= Robert H. Lee =

Canadian businessman (1933–2020)

Robert Horne Lee (25 June 1933 – 19 February 2020) was a Canadian businessman, investor, and philanthropist. He was the founder and chairman of Prospero, a real estate firm in Vancouver, British Columbia.

==Biography==
Lee was born and raised in Vancouver and grew up in the Chinatown neighbourhood. His father immigrated from China and settled in Vancouver, where he opened a restaurant. Lee worked in his father's restaurant as a cook.

Lee studied at a Chinese school for 12 years. In his early teenage years, he became interested in the real estate business and often shared this interest with his father. He aspired to become an entrepreneur. Lee enrolled at the Sauder School of Business at the University of British Columbia where he studied business and graduated in 1956.

After graduating from Sauder, Lee opened a real estate business and began to build an extensive network that included Tong Louie, the founder of the retail store chain London Drugs and philanthropist David Lam, later B.C.'s lieutenant governor, who immigrated to Canada from Hong Kong in 1967.

Lee's breakthrough into real estate came in the 1960s, when there was widespread fear of a Communist China takeover of the British colony of Hong Kong. A mass exodus of Hong Kong Chinese immigrants made their way to Vancouver and many of these newcomers were advised to visit Lee because he could speak their language.

During this time, he expanded his business into apartment building. In 1979, he founded Prospero, which had a diverse real estate portfolio, from retail to office and industrial properties. Prospero now has properties in the Okanagan, on Vancouver Island, and in Greater Vancouver. The company also has a property management division and is now run by Lee's son, Derek.

==Philanthropy==
An ardent philanthropist, Lee donated money to a myriad of causes in Vancouver's Chinatown, including the Chinese School which he graduated from as well as to the University of British Columbia, where the Robert H. Lee Graduate School was named in his honour. He also sent money to his ancestral home village in China.
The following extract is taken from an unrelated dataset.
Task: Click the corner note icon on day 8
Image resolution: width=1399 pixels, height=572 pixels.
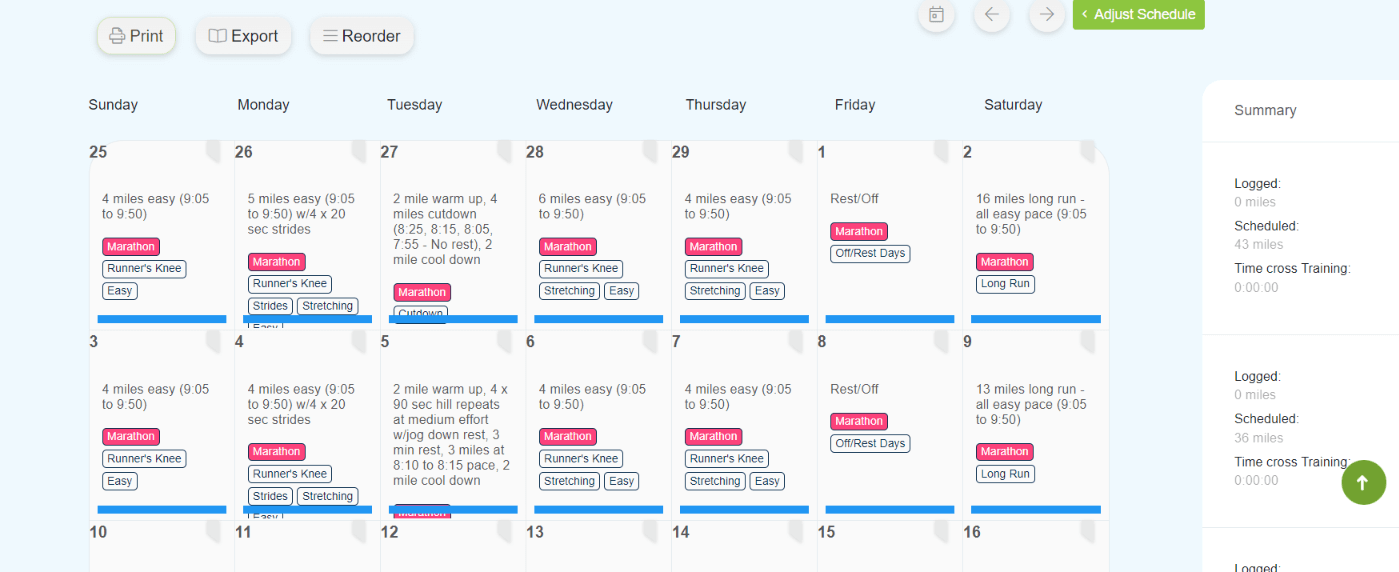Action: click(x=941, y=342)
The Robert Lee YMCA (Downtown Vancouver) is named after him in recognition of his leadership donation towards the new facility. A member for 45 years, Mr. Lee made the YMCA a part of his daily life.

==Awards and memberships==
Lee was a recipient of many awards. He received the Order of British Columbia and was named Businessman of the Year in 1990, selected by a panel of Chinese-Canadian businessmen and the Vancouver Board of Trade. He was also a trustee of the Bank of British Columbia, a directorship of the Real Estate Institute of Canada, Vancouver Foundation, B.C. Paraplegic Foundation and of the Port Authority of Vancouver. He also received an Order of Canada and an Honorary Doctorate of Law UBC.
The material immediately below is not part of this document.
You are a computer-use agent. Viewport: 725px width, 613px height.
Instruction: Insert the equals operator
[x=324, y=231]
He also was a longtime member of YMCA Vancouver and served as a director of Crown Life Insurance, Canadian National Railway and Wall Financial Corporation. In addition, Lee was a Governor and later (1993–96) Chancellor of the University of British Columbia, and was responsible for generating $1.7 billion for the school's endowment as a founding member of the UBC Properties Fund.

==Personal life==
Lee's wife Lily was also graduate of the University of British Columbia. They had four children, all of whom (and their spouses) are graduates of that same university. Lee died on February 19, 2020, after a short illness.